Birliği bozmamak için cemaat fertlerinin bir arada bulunup birlikte hareket etmeleri lâzımdır.
Rabbimiz kutsal kitabımızda, “Allah’a (cc) ve Resul’üne (asm) itaat edin. Birbirinizle çekişmeyin; yoksa korkuya kapılırsınız ve kuvvetiniz elden gider. O halde zorluklara sabredin, çünkü Allah sabredenlerle beraberdir” 1 buyurur.
Sevgili Peygamber Efendimiz (asm) de, “Size birlik halinde bulunmanızı tavsiye eder, ayrılıp dağılmaktan şiddetle kaçınmanızı isterim. Çünkü şeytan, yalnız başına yaşayan insana yakın olup, beraber bulunan iki kişiden uzaktır. Kim Cennet’in ta ortasında yaşamak isterse, cemaatte bulunmaya baksın” 2 demiştir.
Şahs-ı manevî birlik ve beraberlikle sağlanır. Birlik ve beraberlik içinde yaşamanın cemaat hayatı bakımından ne kadar önemli olduğunu, cemaati bir insan vücuduna benzeterek anlatırsak; bazı organları hasta olan bir insanın vücudu nasıl zayıf ve güçsüz düşerse, birlik ruhunun kaybolduğu cemaat de öyle güçsüzleşir.
Maddî ve manevî güçlerini kardeşlerine karşı kullanan ve düşmanlarını unutanlar kolayca başkalarına yem olurlar. Bu hakikat öteden beri bilindiğinden, dünyaya hükmetmiş nice büyük devletler önce içeriden parçalanmış, sonra yıkılıp tarihten silinmişlerdir.
Üstadımız Bediüzzaman Hazretleri de, “Kardeşim! Artık siz hizmeti düşünmeyin, Risale-i Nur kendisi tevessü eder. Siz aranızdaki uhuvveti, tesanüdü, muhabbeti muhafaza edin. Cenâb-ı Hak en muhalife bile bu hizmeti yaptırabilir…” 3 der. Bu tesanüdü sağlamak için Kur’ân’ı ve Risale-i Nur Külliyatı’nı bol bol okuyalım.
İstanbul’da kuaförlük yapan bir dostum anlatmıştı, “Okul tatillerinde dükkânıma çırak alırdım. Ve aldığım çırağa “benim gözlerim yazıları çok iyi görmüyor, sen bana sadece Risale-i Nur Külliyatı’nı okuyacaksın, daha başka da işin yok. Hiçbir cemaatten de bahsetmedim, namaz kıl demedim, namaza kendi başladı, Külliyatı bitirdi.”

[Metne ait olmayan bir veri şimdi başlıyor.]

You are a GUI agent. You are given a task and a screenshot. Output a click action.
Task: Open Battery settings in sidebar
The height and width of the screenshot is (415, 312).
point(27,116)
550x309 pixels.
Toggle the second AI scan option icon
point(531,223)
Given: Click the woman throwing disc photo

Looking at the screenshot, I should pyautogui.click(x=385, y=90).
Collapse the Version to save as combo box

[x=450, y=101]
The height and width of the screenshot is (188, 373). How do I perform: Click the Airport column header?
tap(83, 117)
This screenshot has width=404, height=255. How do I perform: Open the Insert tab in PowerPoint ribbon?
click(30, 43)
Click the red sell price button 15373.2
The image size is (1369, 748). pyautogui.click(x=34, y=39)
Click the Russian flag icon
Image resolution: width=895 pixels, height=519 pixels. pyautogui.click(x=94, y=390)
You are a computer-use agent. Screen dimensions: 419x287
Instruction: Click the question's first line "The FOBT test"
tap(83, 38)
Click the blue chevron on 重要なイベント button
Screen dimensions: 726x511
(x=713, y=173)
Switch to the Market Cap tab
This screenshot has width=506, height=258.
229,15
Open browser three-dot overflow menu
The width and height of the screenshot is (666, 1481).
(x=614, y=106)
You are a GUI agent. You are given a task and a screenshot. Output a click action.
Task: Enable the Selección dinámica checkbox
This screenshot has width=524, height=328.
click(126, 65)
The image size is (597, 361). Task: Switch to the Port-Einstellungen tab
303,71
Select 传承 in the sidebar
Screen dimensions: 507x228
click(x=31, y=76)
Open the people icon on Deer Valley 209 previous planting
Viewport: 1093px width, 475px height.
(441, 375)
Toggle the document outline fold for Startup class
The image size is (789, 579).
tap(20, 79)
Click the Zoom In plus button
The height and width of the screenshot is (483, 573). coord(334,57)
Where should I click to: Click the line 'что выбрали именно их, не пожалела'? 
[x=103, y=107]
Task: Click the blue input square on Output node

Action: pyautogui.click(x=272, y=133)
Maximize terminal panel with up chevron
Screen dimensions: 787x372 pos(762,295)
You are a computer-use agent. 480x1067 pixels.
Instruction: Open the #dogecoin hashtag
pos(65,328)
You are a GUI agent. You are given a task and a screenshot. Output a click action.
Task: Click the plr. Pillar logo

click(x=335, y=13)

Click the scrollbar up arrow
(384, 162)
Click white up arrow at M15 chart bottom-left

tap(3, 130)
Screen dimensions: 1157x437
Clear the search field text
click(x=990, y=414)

O kuaför arkadaşımı can-ı gönülden kutlarım. Ben ondan şunu anladım; şayet bir kişi Risale-i Nur Külliyatı’nı hiçbir cemaat tanımadan okursa Yeni Asya’yı da tanır. Öyleyse biz de devamlı olarak Külliyatı kendimiz okuyalım ve Nur Talebesi unvanını kazanalım.
Bir Müslüman’ın birinci görevi, öğrenilmesi vacip olan iman hakikatlerinin delillerini öğrenmek ve delilleri öğrenmeyi bıraktığından kazanılan “isyan eden” ve “günah işleyen” sıfatından kurtulmaktır. Bu, namaz kılmak, oruç tutmak ve kurban kesmek gibi kişiye gerekli olan bir ibadettir. Farz-ı kifaye değil, kendisine farz-ı ayn olan bir ilimdir. 4
Dipnotlar:
1- Enfâl/46. Âyet. 2- Tirmizî, Fiten 7. 3- Said Özdemir, Tanıyanların Dilinden. 4- İstifade edilen Kaynak; Feyyaz Bilişim, İmanın Dereceleri.